**Problem statement**
Reproduce the stretch of the DTA-GNN visualization documentation from "Visualization¶" through "in your dataset." word for word.

** start Extract provided **

Visualization¶
DTA-GNN provides visualization functions to explore datasets, analyze activity distributions, and visualize chemical space.
Available Functions¶
| Function | Purpose | Output |
|---|---|---|
plot_activity_distribution |
Histogram of pChEMBL values | Bar chart |
plot_split_sizes |
Train/val/test distribution | Bar chart |
plot_chemical_space |
2D projection of molecular diversity | Scatter plot |
Activity Distribution¶
Visualize the distribution of binding affinity values (pChEMBL) in your dataset.
from dta_gnn.visualization import plot_activity_distribution
import matplotlib.pyplot as plt
fig = plot_activity_distribution(
df,
title="Binding Affinity Distribution"
)
plt.savefig("activity_dist.png")
plt.show()
Features:
- Bins pChEMBL values into 0.5-unit intervals
- Automatically handles missing values
- Customizable title
Example output:
Split Sizes¶
Visualize the distribution of samples across train/validation/test splits.
from dta_gnn.visualization import plot_split_sizes
import matplotlib.pyplot as plt
fig = plot_split_sizes(df)

** end Extract provided **
** start Data segment **

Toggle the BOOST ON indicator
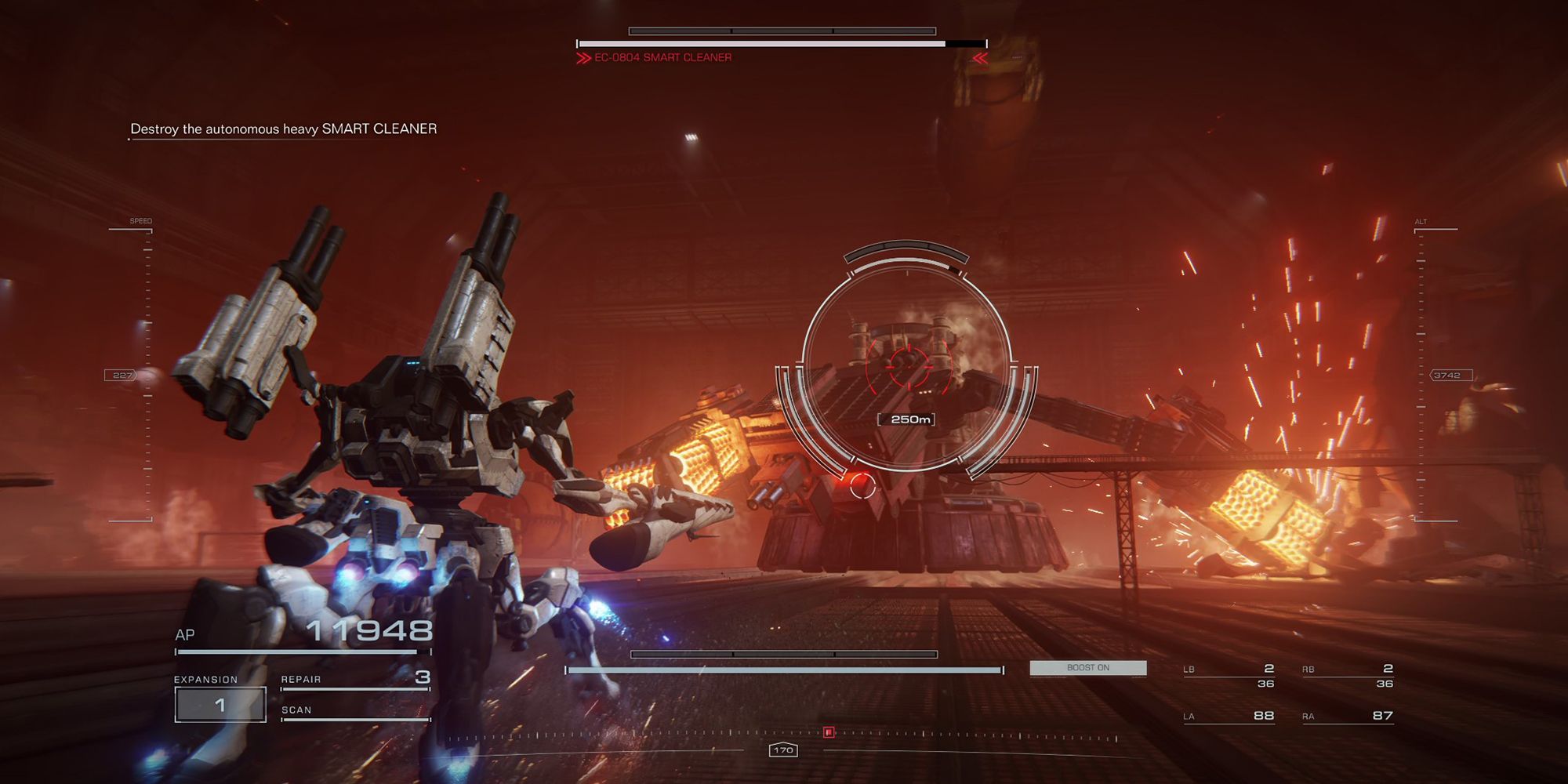The image size is (1568, 784). click(1089, 668)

** end Data segment **

**Task answer**
Visualization¶
DTA-GNN provides visualization functions to explore datasets, analyze activity distributions, and visualize chemical space.
Available Functions¶
| Function | Purpose | Output |
|---|---|---|
plot_activity_distribution |
Histogram of pChEMBL values | Bar chart |
plot_split_sizes |
Train/val/test distribution | Bar chart |
plot_chemical_space |
2D projection of molecular diversity | Scatter plot |
Activity Distribution¶
Visualize the distribution of binding affinity values (pChEMBL) in your dataset.